Revelan la vanidad que encierra el miedo a morir
Mi artículo en Mundiario sobre las pinturas de Francis Bacon.
No se puede desentrañar aquello que convulsiona. Acabo de leer el ensayo de Michael Peppiat sobre la obra de Francis Bacon. Desde mi adolescencia, me han acompañado sus pinturas sin evitar el recelo al miedo que sus texturas procuraban. Soy consciente de mi muerte cada día, reconociendo que cualquier intento de buscar una posible trascendencia a mi existencia es inútil y una pérdida de tiempo. Pero la lectura del magnífico discurso de Peppiat me ha obligado a revisar litografías y fotos del pintor irlandés y ha reavivado en mí un inusitado pavor hacia la finitud de mi vida. La violencia de sus lienzos manifiesta una aberrante fuerza que emana del interior de sus figuras, devoradas a sí mismas por una apasionada mezcla de necrofilia y canibalismo. La consideración del hombre como un objeto demasiado sencillo, instintivo, que necesita la inmolación para escapar al sufrimiento, a lo que depara la vida en su mismidad, es siempre reciente una vez que te enfrentas a sus retratos y crucifixiones.

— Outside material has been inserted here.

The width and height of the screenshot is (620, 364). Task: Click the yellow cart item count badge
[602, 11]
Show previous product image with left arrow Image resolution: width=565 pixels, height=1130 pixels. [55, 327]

Lo que me conmueve de Bacon es esa execrable dependencia de la pintura para exorcizar sus demonios, su cordura para reinterpretar cada obra, el parasitismo hacia sus amantes, su admiración hacia Velázquez y Picasso. Lo que me transmite su lenguaje es esa certeza de cuán inútil e insignificante llega a ser la perdurabilidad al lado de los tuyos y el exceso de vanidad que representa el miedo a la muerte. Y, sin embargo, ante estos terribles presentimientos existe un vitalismo inherente en la proyección de sus trípticos, en su forma de concebir al ser humano, como si la pintura de Bacon fuese demasiado sincera, hasta el punto de decirnos que el arte es un fraude para olvidar que vamos a morir.